Mr Iron Eyes continued to tell us:
In those early years of colonial settlement, Indigenous families, saviors of the interlopers, nursed them back to health, only to be slaughtered by them and subjected to decimation by biological warfare. To this day, the Doctrine of Discovery — the foundation of federal law permitting settlers to take possession of land they “discovered” — imposes a set of Christian-based “laws” and institutional thinking that confines Indian existence “legally,” politically, and economically. The reservation system, “blood quantum,” and the invention of the federally recognized tribes will lead to our extinction as nations, as distinct political entities. Thanksgiving is a lie in the same way Manifest Destiny is a lie: This continent was not a pristine, empty land that had yet to be put to “profitable” use in the ways “civilized” extractive alien economies defined it.
Yeah, it kind of was. It was held by an underpopulated group of Indian tribes who had left it almost ‘pristine,’ because they did not know how to exploit the natural resources this land had in abundance.
There were more than 300 distinct Indian tribal languages in North America when Europeans first arrived, and none of the Indian languages spoken north of Mexico had a written component. While their languages were complex, the North American Indians were entirely illiterate, something which contributed greatly to their weakness compared to the English settlers. An ignorance of writing also contributes to an extremely low development of mathematics, which dramatically reduces engineering abilities. If Mr Iron Eyes is able to write today, it is because he has absorbed enough of European Western civilization to be able to do so.

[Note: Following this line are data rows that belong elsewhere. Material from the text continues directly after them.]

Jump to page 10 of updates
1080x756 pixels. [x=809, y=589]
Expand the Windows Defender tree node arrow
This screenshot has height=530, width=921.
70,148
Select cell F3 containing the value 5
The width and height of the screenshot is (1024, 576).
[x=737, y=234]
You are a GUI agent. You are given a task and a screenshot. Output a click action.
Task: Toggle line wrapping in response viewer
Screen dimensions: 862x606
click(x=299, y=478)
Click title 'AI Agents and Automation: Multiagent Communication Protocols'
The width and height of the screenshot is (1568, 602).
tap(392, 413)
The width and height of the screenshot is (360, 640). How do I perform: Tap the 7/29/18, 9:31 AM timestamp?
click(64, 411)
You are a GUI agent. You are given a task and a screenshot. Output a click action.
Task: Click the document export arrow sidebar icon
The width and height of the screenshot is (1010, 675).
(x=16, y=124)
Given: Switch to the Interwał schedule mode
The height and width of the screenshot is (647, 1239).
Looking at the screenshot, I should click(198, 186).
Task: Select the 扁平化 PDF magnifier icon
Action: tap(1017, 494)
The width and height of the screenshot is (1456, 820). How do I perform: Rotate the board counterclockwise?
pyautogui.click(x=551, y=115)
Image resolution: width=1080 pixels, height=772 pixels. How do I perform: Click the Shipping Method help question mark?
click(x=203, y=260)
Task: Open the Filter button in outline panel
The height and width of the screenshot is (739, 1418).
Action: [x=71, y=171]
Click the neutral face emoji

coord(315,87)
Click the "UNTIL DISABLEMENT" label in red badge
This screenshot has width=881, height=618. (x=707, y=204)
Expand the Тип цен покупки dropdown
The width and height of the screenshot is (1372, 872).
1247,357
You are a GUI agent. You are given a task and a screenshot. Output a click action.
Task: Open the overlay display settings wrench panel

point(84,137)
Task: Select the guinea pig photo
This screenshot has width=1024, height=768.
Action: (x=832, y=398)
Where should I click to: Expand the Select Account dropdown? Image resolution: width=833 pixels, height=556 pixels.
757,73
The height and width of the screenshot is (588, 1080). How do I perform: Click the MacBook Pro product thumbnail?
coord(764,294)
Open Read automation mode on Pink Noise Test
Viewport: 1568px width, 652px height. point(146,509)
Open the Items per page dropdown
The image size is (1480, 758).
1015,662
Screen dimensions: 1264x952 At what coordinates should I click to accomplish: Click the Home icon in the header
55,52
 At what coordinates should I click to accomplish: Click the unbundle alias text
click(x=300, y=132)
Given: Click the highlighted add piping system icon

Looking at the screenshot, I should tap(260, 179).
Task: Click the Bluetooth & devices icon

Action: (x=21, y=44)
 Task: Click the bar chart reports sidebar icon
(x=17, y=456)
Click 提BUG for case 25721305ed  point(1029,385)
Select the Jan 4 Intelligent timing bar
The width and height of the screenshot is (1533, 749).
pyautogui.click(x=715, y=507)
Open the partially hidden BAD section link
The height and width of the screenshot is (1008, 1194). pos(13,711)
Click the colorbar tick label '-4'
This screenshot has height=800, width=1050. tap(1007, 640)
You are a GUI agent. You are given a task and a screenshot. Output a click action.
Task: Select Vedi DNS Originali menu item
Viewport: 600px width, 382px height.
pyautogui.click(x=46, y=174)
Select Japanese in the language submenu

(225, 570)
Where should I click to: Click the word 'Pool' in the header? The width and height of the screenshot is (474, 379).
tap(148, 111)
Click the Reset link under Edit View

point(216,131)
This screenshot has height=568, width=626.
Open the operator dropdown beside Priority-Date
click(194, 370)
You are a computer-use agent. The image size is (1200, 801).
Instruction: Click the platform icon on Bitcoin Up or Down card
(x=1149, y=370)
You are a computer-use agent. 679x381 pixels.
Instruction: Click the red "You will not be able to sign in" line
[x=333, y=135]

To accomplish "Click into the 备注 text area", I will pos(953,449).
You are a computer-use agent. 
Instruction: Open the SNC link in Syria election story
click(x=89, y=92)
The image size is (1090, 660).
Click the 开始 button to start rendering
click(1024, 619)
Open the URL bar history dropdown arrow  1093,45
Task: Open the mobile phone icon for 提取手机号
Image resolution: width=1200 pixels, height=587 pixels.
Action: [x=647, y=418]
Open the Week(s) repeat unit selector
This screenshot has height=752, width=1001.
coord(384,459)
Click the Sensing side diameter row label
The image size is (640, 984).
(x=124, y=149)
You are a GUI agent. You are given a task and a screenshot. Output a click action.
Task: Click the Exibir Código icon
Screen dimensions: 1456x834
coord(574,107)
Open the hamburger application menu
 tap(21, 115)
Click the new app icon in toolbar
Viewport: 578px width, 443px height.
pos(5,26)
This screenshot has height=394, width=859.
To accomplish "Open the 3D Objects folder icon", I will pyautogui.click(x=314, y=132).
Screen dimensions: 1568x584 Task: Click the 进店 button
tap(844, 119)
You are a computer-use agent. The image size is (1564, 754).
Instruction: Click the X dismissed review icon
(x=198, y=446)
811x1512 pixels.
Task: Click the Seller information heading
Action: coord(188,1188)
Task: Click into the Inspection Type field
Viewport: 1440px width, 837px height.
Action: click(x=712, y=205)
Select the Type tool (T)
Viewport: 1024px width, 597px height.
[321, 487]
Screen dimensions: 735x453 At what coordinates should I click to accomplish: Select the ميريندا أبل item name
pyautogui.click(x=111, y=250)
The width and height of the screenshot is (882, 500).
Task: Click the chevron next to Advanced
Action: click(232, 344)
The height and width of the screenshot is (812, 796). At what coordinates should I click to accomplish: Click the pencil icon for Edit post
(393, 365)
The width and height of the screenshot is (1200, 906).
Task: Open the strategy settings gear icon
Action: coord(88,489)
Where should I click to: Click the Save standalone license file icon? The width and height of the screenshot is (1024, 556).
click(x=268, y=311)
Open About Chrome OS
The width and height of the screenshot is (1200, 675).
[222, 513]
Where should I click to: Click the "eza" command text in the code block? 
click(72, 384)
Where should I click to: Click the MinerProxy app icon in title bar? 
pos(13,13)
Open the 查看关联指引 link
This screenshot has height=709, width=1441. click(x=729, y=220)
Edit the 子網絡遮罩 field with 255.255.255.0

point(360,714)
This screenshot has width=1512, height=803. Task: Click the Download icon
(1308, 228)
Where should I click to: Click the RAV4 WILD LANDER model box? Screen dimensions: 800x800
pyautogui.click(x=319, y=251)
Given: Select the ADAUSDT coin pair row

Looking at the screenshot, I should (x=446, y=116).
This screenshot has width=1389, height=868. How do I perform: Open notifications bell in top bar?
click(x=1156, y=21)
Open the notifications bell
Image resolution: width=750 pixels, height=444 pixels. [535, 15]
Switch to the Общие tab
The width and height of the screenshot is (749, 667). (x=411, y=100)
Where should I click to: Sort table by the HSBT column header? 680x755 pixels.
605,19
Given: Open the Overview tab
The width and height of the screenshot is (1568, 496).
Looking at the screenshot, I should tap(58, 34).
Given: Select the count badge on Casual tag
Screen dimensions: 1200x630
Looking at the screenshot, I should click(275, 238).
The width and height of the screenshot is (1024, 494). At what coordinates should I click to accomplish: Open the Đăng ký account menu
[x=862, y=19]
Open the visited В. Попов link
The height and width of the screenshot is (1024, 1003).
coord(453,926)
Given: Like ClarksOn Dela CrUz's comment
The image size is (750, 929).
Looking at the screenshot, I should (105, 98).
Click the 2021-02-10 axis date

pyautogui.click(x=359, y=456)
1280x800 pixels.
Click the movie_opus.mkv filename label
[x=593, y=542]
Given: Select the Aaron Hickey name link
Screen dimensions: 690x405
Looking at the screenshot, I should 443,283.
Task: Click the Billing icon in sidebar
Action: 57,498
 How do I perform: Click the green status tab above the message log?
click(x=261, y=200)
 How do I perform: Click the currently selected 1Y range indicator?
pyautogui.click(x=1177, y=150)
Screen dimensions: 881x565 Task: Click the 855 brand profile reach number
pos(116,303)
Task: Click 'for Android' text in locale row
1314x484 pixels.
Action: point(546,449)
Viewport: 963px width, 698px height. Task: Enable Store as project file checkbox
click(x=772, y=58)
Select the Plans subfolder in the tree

November is already Native American Heritage Month. Thanksgiving could be something better: a day to appreciate the truth of American history and Native Americans’ contributions to our lives. Let’s tell a different story by dropping the lie of Thanksgiving and begin a Truthsgiving.
A Truthsgiving? The truth is that America was a vast, unspoiled, underpopulated land with hundreds of scattered indigenous tribes not far removed from the Stone Age. Mr Iron Eyes might not like the truth, but the truth is that the European settlers brought with them an advanced knowledge and culture, and that has been for the benefit of the entire world.